Texto mostrado:
CESÓ TODO Y DEJÉME. Blog literario

domingo, 26 de enero de 2014

237. Sonidos que nunca oiré




La voz dulce de una hermosa lavandera mozárabe entonando una jarcha entre el rumor saltarín del Darro. 

El tañido de una vihuela en cualquier plazuela castellana acompañando el canto harapiento, desdentado y aguardentoso de un juglar. 

Las sandalias de Berceo hendiendo la tierra de los viñedos de San Millán. 

El murmullo políglota en el interior de una estancia de la Escuela de Traductores de Toledo. 

El jovial susurro del Arcipreste de Hita tras una celosía tomando confesión a alguna feliz víctima del loco amor.

El llanto sereno de Jorge Manrique a los pies de la cama de su padre, “en la su villa de Ocaña”. 

El cuchicheo de una vieja celestina acuciando a una doncella en cualquier esquina de una calle de la Puebla de Montalbán. 

Las coplas de un ciego y la voz pedigüeña de su lazarillo.

El primer soneto italiano que le recitaron a Garcilaso. 

El susurro místico de San Juan de la Cruz descubriendo el misterio en su celda. 

El silencio expectante de un aula de Salamanca, los pasos cansados de Fray Luis sobre la madera de su cátedra después de dos años; un carraspeo tímido y, luego, firme ya la voz: “como decíamos ayer…” interrumpido por las sonrisas cómplices y los aplausos de los estudiantes. 

El eco nocturno de unos pasos cojitrancos sobre una angosta calle de Madrid resonando también, jocosos, en la conciencia de Felipe IV tras hallar unos versos envenenados bajo su servilleta. 

La elegante pulla con acento andaluz de Góngora, mientras chasquean los naipes entre sus dedos en una taberna. 

La pluma de Cervantes rasgando el papel y la eternidad ante el crepitar de una vela. 

El alegre bullicio de los mosqueteros en un corral de comedias, aclamando a Lope, Calderón o Tirso.

Las consejas supersticiosas de una vieja que ya no oye la ilustrada sordera de Feijoo.

Los cien cañones por banda que imaginó Espronceda. 

Los pasos solitarios de Bécquer por un oscuro callejón de Toledo y el volteo de su capa contra el relente de la madrugada lunar. 

El sonido seco de un disparo en el tercer piso del número 3 de la madrileña Calle de Santa Clara. El terrible silencio posterior. 

La recitación del panegírico de Zorrilla ante el nicho de Larra. 

Las campanas de Bastabales que hacían llorar a Rosalía. 

La voz tímida y apocada de Galdós al leer su discurso de ingreso a la Academia. 

La voz enérgica, contundente y maternal de Pardo Bazán. 

Una lección de francés de Antonio Machado en Soria mientras repiquetea la monotonía de lluvia tras los cristales; el aspirar pausado de su cigarro. 

La incansable máquina de escribir de Azorín. 

Las encendidas tertulias literarias del Café de Levante presididas por Valle-Inclán. 

La voz de Federico García Lorca; ¿qué dirá en ese vídeo mudo que nos lo presenta caminando ufano junto a otros miembros de La Barraca? Y en la grabación del concierto de la Argentinita, qué sensación tan extraña la de saber que es él quien toca el piano que acompaña el cante de la artista, percibir su presencia latente, casi palpable, transmutada en percusión musical y, sin embargo, no conocer nunca el timbre de su voz.

Tarea A:
En la entrada «Sonidos que nunca oiré», ¿qué instrumento toca García Lorca en la grabación del concierto de la Argentinita?
Tarea B:
¿Puedes resumir en una sola frase el párrafo de la entrada «Sonidos que nunca oiré» que empieza con «El silencio expectante de un aula de Salamanca»?
Tarea C:
Copia de la entrada «Sonidos que nunca oiré» el fragmento que abre con las palabras "Las encendidas tertulias" y cierra con "timbre de su voz.", cambiando "encendidas" por "animadas".

Material mostrado:
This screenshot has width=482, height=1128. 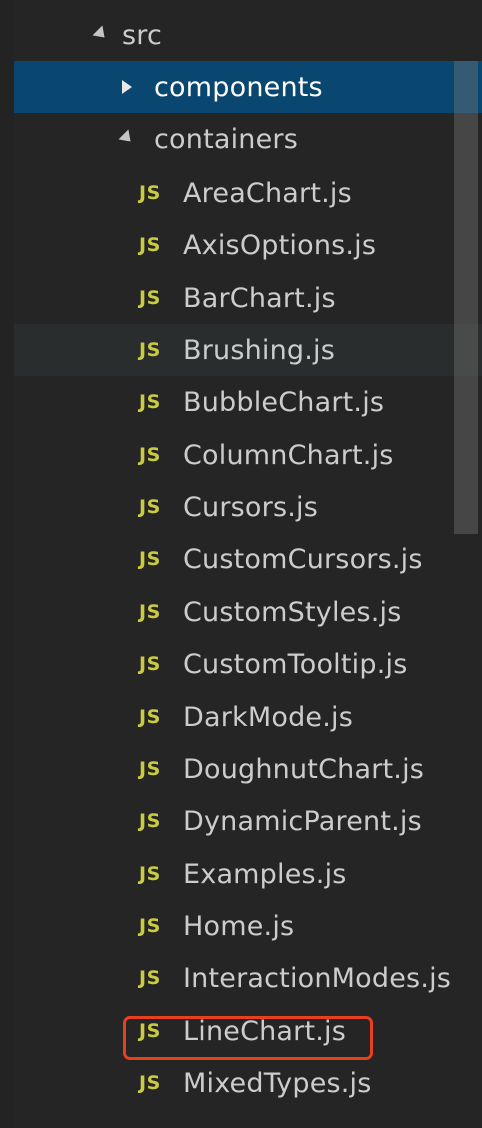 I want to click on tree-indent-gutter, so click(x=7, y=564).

...

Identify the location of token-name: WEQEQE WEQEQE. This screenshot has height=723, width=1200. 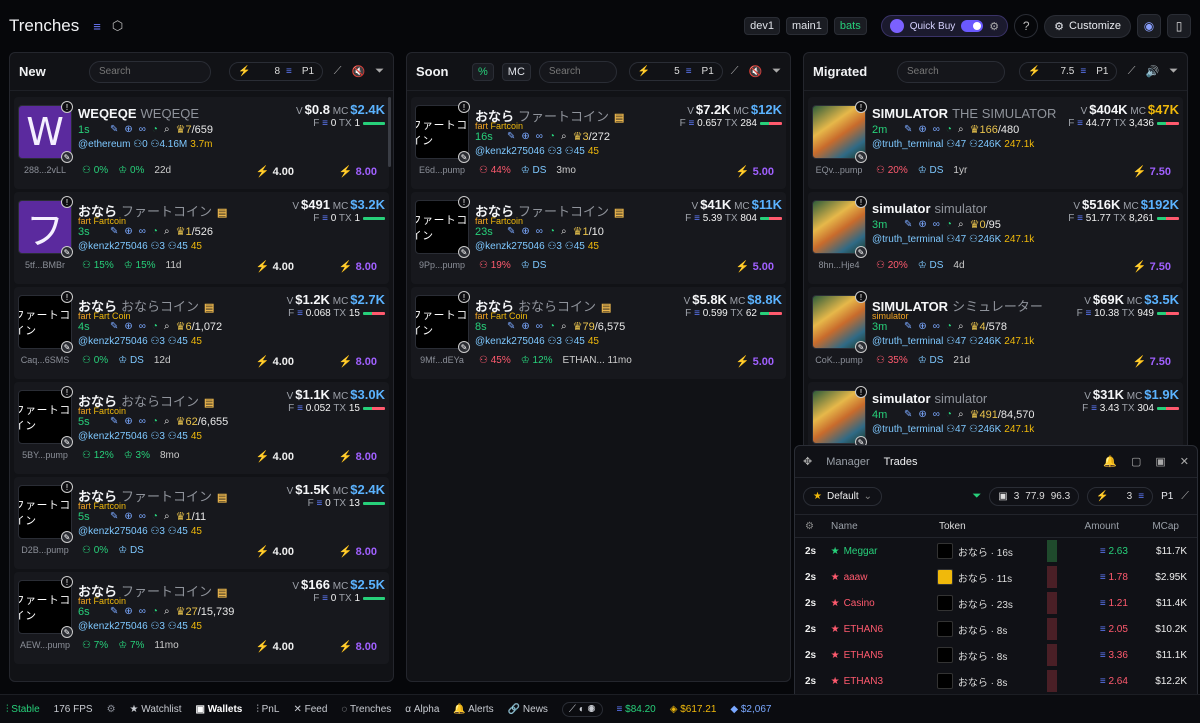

---

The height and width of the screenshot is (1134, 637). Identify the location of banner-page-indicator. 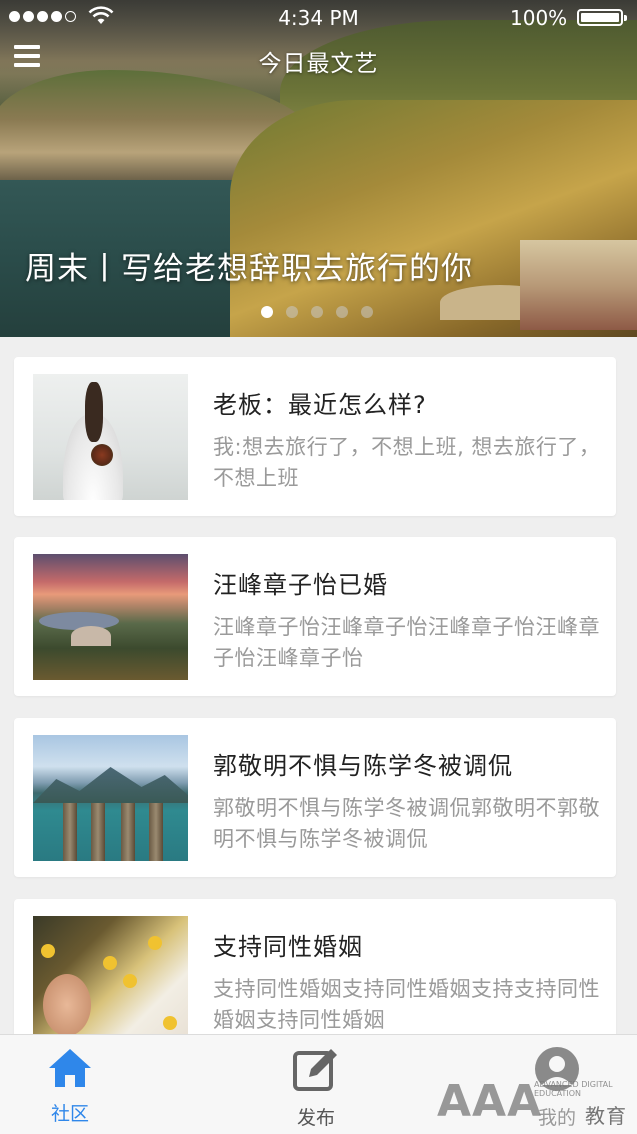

Respuesta A:
El piano.

Respuesta B:
En un aula silenciosa de Salamanca, Fray Luis vuelve a su cátedra tras dos años, carraspea y dice con voz ya firme «como decíamos ayer…», entre las sonrisas cómplices y los aplausos de los estudiantes.

Respuesta C:
Las animadas tertulias literarias del Café de Levante presididas por Valle-Inclán. 

La voz de Federico García Lorca; ¿qué dirá en ese vídeo mudo que nos lo presenta caminando ufano junto a otros miembros de La Barraca? Y en la grabación del concierto de la Argentinita, qué sensación tan extraña la de saber que es él quien toca el piano que acompaña el cante de la artista, percibir su presencia latente, casi palpable, transmutada en percusión musical y, sin embargo, no conocer nunca el timbre de su voz.